L'intervento di Bonafede

L’intervento più atteso del dibattito in Aula, che ha segnato quasi un passaggio di consegne tra due visioni opposte della giustizia, è stato quello dell’ex ministro Bonafede, che quasi con amor proprio misto a rancore, ha rivendicato il lavoro fatto, dando una narrazione opposta a quella dominante: «Non intendo rispondere alle provocazioni che sono state fatte, perché la giustizia non è questione personale. La realtà oggi è che si vota la riforma a prima firma Bonafede e successivamente emendata dal governo Draghi. Mi rivolgo all’Aula e alla comunità del Movimento 5 Stelle: la prescrizione si stoppa dopo la sentenza del primo grado. Abbiamo alzato le barricate sul testo originario? Assolutamente sì. Siamo stati gli unici? Orgogliosamente sì. È nel nostro dna essere in trincea per difendere i valori della giustizia». E poi il dito puntato verso gli oppositori dentro e fuori l’Aula: «Quando l’Europa ci ha chiesto le riforme della giustizia, noi eravamo già pronti, le riforme di processo penale, civile e Csm erano già pronte e all’esame del Parlamento. Di questo non parla nessuno. Il messaggio che deve passare è che il M5S giustizialista e manettaro si sia completamente disinteressato dei tempi della giustizia. Smettetela di mentire». Hanno votato, tra gli altri, contro la riforma, il gruppo FacciamoEco, perché «i reati ambientali non sono stati posti al di fuori della tagliola dell’improcedibilità», e in più il governo ha anche espresso parere negativo a un ordine del giorno che andava in quel senso; ancora, è rimasta “fieramente” sul no la pattuglia di ex grillini di L’Alternativa c’è: secondo il deputato Andrea Colletti, «la legge rappresenta la sconfitta del M5S perché segna la cancellazione della loro riforma manifesto.
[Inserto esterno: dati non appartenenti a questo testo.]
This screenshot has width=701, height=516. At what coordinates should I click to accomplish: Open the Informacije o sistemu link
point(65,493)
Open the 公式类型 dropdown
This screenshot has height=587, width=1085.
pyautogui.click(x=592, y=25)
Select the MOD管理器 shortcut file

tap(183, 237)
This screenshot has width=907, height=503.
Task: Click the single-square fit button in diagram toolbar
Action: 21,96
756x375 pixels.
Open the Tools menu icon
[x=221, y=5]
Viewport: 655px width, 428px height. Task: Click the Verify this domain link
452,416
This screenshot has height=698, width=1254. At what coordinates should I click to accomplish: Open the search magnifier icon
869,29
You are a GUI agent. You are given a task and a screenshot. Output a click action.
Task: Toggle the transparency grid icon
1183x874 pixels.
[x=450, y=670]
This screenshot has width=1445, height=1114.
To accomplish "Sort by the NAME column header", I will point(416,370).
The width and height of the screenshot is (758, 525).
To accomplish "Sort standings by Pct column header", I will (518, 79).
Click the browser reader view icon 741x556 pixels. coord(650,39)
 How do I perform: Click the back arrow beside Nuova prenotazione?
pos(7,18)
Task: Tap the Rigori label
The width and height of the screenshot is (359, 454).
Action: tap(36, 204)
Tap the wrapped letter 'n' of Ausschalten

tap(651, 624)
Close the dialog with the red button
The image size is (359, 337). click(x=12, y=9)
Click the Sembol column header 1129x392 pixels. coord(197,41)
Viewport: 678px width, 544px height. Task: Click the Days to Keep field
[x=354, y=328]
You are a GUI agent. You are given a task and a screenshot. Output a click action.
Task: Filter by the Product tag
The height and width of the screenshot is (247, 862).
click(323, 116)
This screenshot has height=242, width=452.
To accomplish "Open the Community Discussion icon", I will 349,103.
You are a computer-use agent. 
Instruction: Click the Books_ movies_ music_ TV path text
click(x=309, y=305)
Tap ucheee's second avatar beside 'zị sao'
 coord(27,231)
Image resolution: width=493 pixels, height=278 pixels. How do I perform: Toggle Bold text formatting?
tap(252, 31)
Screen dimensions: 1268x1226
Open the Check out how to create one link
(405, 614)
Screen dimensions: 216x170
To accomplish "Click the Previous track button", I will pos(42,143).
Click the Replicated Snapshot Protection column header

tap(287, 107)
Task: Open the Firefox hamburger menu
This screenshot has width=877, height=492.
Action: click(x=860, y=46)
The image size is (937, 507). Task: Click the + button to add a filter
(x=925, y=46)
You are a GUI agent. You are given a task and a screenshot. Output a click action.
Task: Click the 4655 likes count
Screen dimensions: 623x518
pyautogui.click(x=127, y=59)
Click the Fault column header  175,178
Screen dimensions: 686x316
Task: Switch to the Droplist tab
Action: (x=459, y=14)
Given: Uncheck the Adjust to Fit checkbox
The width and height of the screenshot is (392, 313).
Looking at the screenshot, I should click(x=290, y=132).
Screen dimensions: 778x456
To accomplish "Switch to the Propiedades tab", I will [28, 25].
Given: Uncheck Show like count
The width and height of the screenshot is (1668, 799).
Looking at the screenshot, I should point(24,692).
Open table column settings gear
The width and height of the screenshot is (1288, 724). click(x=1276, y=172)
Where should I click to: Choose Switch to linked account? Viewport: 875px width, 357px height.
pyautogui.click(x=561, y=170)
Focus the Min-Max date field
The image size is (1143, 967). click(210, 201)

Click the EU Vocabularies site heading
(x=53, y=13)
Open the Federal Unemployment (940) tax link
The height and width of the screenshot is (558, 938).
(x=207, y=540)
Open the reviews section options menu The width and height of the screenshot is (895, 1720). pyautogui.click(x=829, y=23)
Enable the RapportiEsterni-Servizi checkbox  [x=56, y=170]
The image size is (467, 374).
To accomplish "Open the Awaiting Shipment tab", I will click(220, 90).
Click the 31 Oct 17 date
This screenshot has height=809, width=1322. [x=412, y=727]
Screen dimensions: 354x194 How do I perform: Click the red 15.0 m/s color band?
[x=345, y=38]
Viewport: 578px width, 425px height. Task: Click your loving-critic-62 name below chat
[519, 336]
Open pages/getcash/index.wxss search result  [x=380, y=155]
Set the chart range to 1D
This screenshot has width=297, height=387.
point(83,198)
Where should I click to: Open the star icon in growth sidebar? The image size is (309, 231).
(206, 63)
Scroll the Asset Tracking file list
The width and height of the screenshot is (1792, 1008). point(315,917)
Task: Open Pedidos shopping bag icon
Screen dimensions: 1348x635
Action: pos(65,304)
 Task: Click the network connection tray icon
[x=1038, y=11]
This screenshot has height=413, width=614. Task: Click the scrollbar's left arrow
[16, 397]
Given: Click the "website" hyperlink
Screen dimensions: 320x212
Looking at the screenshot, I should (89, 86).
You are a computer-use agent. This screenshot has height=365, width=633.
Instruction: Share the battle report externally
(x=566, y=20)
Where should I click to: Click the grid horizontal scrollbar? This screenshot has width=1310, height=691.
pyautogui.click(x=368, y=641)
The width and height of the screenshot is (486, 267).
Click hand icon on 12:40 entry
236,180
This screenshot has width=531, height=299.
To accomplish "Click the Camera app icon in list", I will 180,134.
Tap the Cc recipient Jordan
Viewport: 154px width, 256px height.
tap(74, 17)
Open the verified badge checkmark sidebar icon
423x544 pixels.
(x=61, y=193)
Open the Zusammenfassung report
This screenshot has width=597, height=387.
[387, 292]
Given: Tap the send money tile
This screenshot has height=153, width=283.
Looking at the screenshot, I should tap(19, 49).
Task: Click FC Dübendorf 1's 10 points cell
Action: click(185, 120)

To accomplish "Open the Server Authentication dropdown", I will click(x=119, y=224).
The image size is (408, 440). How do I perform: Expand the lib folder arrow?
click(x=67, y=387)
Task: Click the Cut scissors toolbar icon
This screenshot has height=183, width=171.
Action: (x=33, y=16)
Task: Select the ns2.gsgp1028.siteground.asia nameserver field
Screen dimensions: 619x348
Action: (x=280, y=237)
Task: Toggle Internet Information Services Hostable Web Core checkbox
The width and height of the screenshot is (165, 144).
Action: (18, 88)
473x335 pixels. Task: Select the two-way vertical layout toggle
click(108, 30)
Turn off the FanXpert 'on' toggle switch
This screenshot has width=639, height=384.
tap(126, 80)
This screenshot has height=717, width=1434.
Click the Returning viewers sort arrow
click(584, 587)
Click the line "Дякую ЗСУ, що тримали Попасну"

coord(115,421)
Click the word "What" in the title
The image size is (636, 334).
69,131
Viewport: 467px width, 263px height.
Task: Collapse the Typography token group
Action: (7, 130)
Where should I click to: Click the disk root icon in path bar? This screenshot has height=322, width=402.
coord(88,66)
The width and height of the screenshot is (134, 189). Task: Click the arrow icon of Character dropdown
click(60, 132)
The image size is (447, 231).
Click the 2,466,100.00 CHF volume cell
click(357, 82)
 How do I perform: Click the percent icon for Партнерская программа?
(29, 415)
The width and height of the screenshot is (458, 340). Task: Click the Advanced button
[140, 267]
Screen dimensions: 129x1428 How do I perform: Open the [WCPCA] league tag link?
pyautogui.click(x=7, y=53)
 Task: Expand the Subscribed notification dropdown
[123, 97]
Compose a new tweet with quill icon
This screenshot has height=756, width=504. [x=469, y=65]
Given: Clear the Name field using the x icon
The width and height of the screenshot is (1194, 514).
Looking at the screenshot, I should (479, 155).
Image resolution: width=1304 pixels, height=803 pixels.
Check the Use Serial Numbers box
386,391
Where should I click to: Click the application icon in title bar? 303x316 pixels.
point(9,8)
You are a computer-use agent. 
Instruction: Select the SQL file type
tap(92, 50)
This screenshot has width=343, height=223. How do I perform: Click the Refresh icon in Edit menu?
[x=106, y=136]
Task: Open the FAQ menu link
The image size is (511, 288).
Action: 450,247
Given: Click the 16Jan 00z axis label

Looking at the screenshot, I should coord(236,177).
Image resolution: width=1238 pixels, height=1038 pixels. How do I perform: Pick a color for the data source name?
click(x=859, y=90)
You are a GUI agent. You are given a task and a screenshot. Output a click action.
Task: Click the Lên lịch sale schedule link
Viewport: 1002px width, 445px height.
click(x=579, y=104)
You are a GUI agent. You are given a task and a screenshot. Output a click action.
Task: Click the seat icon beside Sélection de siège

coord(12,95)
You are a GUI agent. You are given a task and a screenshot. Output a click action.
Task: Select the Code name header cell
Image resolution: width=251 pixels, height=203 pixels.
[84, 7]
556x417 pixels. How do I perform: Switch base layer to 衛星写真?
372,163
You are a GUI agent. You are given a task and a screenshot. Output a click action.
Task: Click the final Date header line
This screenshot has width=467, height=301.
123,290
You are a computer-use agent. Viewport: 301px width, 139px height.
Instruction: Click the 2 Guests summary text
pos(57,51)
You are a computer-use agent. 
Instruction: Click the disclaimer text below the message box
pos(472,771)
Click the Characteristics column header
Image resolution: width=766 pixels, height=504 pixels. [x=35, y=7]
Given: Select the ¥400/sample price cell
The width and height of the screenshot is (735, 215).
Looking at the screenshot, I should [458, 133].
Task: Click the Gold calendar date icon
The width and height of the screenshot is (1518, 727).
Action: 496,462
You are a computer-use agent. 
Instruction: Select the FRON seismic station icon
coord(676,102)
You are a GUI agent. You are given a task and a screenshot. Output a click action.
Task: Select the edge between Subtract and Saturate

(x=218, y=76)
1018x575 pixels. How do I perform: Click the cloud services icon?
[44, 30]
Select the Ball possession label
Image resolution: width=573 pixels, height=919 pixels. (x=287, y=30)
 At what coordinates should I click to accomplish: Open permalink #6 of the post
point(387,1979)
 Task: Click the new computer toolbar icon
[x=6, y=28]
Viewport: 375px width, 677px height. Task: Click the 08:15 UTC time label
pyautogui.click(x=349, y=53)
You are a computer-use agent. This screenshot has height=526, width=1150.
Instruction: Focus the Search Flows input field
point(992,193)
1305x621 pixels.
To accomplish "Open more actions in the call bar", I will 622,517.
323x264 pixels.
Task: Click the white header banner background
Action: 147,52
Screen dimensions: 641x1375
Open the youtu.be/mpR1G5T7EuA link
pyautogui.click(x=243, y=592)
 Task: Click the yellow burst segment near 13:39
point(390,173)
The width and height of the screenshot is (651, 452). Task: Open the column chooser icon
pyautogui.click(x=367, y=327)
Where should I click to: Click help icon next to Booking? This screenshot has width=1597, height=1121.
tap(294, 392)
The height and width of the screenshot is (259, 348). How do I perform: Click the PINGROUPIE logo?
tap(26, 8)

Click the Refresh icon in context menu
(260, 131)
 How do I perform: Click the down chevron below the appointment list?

In questa maggioranza siete irrilevanti», ha scandito, «un emendamento di FI rende più difficile riaprire le indagini. Se fosse già in vigore non si sarebbero riaperte le indagini su Strage Bologna e trattativa Stato-mafia. L’improcedibilità, invece di accelerare i processi, li elimina del tutto». Il voto contrario è venuto anche da Carolina Varchi ( FdI): «Troviamo paradossale che questa ampia maggioranza abbia avuto bisogno della fiducia, che ha impedito il lavoro emendativo e il dibattito parlamentare». Ora la riforma passa al Senato, con la netta sensazione che nessuno alla fine potrà dire di aver perso o vinto.